→ Exercise
Count the lines in the rows below that contain the word "Expand". Reply with the number only.

→ Supplied material

☆ ☆ ☆ ☆

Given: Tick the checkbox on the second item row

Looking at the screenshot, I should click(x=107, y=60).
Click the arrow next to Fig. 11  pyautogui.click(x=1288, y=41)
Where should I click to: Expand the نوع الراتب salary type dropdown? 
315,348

☆ ☆ ☆ ☆

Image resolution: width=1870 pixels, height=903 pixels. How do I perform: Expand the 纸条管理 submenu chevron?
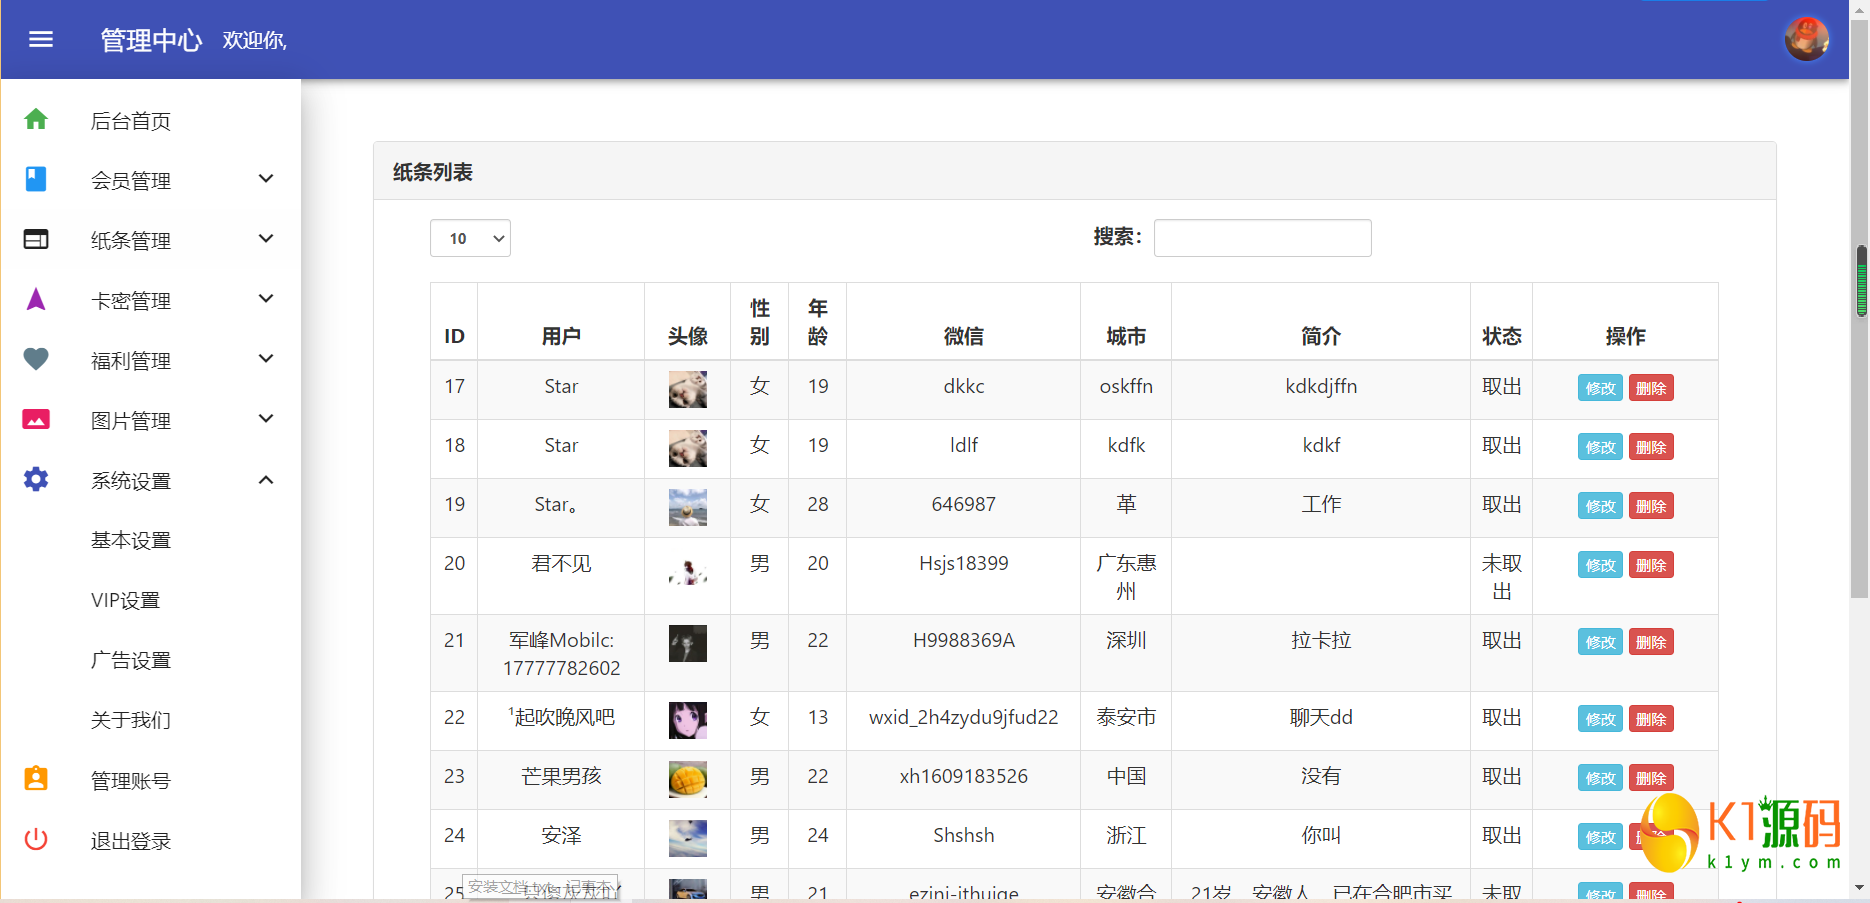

☆ ☆ ☆ ☆

→ Result of this exercise
2